King dreams, “one day on the red hills of Georgia, the sons of former slaves and the sons of former slave owners will be able to sit down together at the table of brotherhood.” While Georgia boasts booming Black communities and a Black U.S. Senator Raphael Warnock (D), in 2021 Republican Governor Brian Kemp signed legislation that disproportionately hurt voters of color– an act many called a form of voter suppression.

Achieving equity requires more than being able to dine at the same table as white Americans, it’s about having a level playing field before being invited, maintaining a seat, and feeling comfortable to break bread at the proverbial table– even despite differences.

Love in action is being able to sit at the table and grapple with the differences in a way that promotes growth and inspires a renewed way of navigating challenges.

King’s ideals on love and power offer a guide to equity and overall justice.
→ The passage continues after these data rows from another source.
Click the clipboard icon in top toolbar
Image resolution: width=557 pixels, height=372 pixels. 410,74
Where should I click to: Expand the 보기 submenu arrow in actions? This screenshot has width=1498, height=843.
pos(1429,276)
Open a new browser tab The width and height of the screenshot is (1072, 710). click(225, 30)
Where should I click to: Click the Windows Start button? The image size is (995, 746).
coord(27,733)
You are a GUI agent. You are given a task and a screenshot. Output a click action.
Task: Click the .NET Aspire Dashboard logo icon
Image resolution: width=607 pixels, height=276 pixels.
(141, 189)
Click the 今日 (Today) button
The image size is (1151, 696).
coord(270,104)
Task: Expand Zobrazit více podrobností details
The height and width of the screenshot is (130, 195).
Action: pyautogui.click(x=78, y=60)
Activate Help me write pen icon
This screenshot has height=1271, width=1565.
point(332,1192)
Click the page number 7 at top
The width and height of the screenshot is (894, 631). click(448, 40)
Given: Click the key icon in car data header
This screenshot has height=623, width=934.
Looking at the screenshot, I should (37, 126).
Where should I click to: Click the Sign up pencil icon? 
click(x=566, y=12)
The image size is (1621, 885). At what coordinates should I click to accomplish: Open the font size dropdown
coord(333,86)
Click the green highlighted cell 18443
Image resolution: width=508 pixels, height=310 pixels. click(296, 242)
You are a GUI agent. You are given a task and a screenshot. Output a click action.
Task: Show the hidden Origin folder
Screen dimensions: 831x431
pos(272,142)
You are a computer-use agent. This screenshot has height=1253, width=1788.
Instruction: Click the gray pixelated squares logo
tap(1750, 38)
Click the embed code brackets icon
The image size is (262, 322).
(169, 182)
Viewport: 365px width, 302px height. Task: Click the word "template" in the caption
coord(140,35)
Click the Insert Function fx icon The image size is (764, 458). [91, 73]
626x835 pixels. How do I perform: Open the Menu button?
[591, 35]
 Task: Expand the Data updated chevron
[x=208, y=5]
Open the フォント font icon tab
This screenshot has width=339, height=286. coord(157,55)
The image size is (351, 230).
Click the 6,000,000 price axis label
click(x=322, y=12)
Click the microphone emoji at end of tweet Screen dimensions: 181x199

In the panel at Millbrook, panelists Alpana Chhibber, Kojo Clarke, Dwight Vidale and Bria Horsely built on one another’s ideas of love in action, noting: listening, asking questions, humility, and being courageous to create space for change are all ways of furthering equity conversations.

It’s not always easy to listen, ask questions not loaded with judgment, or work with those with whom we disagree, but that’s when the power of love comes into play. Leading with love is the light guiding us through the dark tunnel of scary differences and ignorance.

Leading with love was King’s true hope for us, to not only achieve civil rights, but to continue to guide us through modern challenges, such as systemic racism, attacks on reproductive rights, environmental injustice and the fight for reparations.